** start **
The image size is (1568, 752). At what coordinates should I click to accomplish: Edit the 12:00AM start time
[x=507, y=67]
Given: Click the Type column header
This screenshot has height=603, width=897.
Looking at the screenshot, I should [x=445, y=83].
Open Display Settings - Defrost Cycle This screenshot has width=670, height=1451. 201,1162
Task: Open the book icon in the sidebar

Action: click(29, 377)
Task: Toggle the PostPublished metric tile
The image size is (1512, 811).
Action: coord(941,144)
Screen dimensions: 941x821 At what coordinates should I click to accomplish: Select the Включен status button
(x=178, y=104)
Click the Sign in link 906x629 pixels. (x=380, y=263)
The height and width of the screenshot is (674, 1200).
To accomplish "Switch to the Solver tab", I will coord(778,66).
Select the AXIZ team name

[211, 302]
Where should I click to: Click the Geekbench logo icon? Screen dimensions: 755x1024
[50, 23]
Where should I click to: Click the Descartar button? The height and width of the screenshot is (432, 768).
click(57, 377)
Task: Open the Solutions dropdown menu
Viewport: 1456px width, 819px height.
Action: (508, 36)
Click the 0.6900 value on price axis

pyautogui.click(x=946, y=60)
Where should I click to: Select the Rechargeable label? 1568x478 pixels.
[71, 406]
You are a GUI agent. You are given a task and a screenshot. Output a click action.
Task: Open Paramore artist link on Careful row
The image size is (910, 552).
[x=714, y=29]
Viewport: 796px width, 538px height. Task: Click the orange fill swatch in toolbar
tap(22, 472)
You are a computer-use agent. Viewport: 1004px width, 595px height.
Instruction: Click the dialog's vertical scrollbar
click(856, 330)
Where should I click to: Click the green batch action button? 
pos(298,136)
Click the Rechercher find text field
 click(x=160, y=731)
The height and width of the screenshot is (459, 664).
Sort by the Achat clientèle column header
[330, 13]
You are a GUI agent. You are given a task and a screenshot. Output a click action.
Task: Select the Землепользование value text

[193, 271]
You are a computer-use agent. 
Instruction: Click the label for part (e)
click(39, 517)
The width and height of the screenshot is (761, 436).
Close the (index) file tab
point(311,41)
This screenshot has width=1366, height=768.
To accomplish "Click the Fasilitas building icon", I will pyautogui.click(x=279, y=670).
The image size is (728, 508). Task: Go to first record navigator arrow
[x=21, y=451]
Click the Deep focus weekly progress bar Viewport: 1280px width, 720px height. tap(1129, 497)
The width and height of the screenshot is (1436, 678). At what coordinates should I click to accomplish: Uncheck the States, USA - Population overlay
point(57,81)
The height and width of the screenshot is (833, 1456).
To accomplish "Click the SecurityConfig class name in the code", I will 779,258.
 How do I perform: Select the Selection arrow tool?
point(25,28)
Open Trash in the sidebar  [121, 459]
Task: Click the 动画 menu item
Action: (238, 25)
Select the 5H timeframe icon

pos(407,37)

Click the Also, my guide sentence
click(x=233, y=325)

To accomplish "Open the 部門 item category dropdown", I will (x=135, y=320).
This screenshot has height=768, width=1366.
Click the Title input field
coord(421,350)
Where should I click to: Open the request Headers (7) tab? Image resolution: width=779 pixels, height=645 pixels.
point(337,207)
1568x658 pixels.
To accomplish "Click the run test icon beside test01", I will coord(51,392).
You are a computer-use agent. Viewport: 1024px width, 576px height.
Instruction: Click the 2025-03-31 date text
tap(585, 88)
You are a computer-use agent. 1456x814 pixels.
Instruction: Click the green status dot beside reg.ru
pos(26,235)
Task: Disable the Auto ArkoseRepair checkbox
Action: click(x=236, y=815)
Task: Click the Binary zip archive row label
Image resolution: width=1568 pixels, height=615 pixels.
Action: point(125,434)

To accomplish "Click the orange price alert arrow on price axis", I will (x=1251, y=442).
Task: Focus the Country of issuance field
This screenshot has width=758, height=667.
** end **
Could you repeat all of the lines above with each "Viewport" swapped for "Window" and nothing else altered?

The image size is (1568, 752). At what coordinates should I click to accomplish: Edit the 12:00AM start time
[x=507, y=67]
Given: Click the Type column header
This screenshot has height=603, width=897.
Looking at the screenshot, I should [x=445, y=83].
Open Display Settings - Defrost Cycle This screenshot has width=670, height=1451. 201,1162
Task: Open the book icon in the sidebar

Action: click(29, 377)
Task: Toggle the PostPublished metric tile
The image size is (1512, 811).
Action: coord(941,144)
Screen dimensions: 941x821 At what coordinates should I click to accomplish: Select the Включен status button
(x=178, y=104)
Click the Sign in link 906x629 pixels. (x=380, y=263)
The height and width of the screenshot is (674, 1200).
To accomplish "Switch to the Solver tab", I will coord(778,66).
Select the AXIZ team name

[211, 302]
Where should I click to: Click the Geekbench logo icon? Screen dimensions: 755x1024
[50, 23]
Where should I click to: Click the Descartar button? The height and width of the screenshot is (432, 768).
click(57, 377)
Task: Open the Solutions dropdown menu
Window: 1456px width, 819px height.
Action: (508, 36)
Click the 0.6900 value on price axis

pyautogui.click(x=946, y=60)
Where should I click to: Select the Rechargeable label? 1568x478 pixels.
[71, 406]
You are a GUI agent. You are given a task and a screenshot. Output a click action.
Task: Open Paramore artist link on Careful row
The image size is (910, 552).
[x=714, y=29]
Window: 796px width, 538px height. Task: Click the orange fill swatch in toolbar
tap(22, 472)
You are a computer-use agent. Window: 1004px width, 595px height.
Instruction: Click the dialog's vertical scrollbar
click(856, 330)
Where should I click to: Click the green batch action button? 
pos(298,136)
Click the Rechercher find text field
 click(x=160, y=731)
The height and width of the screenshot is (459, 664).
Sort by the Achat clientèle column header
[330, 13]
You are a GUI agent. You are given a task and a screenshot. Output a click action.
Task: Select the Землепользование value text

[193, 271]
You are a computer-use agent. 
Instruction: Click the label for part (e)
click(39, 517)
The width and height of the screenshot is (761, 436).
Close the (index) file tab
point(311,41)
This screenshot has width=1366, height=768.
To accomplish "Click the Fasilitas building icon", I will pyautogui.click(x=279, y=670).
The image size is (728, 508). Task: Go to first record navigator arrow
[x=21, y=451]
Click the Deep focus weekly progress bar Window: 1280px width, 720px height. tap(1129, 497)
The width and height of the screenshot is (1436, 678). At what coordinates should I click to accomplish: Uncheck the States, USA - Population overlay
point(57,81)
The height and width of the screenshot is (833, 1456).
To accomplish "Click the SecurityConfig class name in the code", I will 779,258.
 How do I perform: Select the Selection arrow tool?
point(25,28)
Open Trash in the sidebar  [121, 459]
Task: Click the 动画 menu item
Action: (238, 25)
Select the 5H timeframe icon

pos(407,37)

Click the Also, my guide sentence
click(x=233, y=325)

To accomplish "Open the 部門 item category dropdown", I will (x=135, y=320).
This screenshot has height=768, width=1366.
Click the Title input field
coord(421,350)
Where should I click to: Open the request Headers (7) tab? Image resolution: width=779 pixels, height=645 pixels.
point(337,207)
1568x658 pixels.
To accomplish "Click the run test icon beside test01", I will coord(51,392).
You are a computer-use agent. Window: 1024px width, 576px height.
Instruction: Click the 2025-03-31 date text
tap(585, 88)
You are a computer-use agent. 1456x814 pixels.
Instruction: Click the green status dot beside reg.ru
pos(26,235)
Task: Disable the Auto ArkoseRepair checkbox
Action: click(x=236, y=815)
Task: Click the Binary zip archive row label
Image resolution: width=1568 pixels, height=615 pixels.
Action: point(125,434)

To accomplish "Click the orange price alert arrow on price axis", I will (x=1251, y=442).
Task: Focus the Country of issuance field
This screenshot has width=758, height=667.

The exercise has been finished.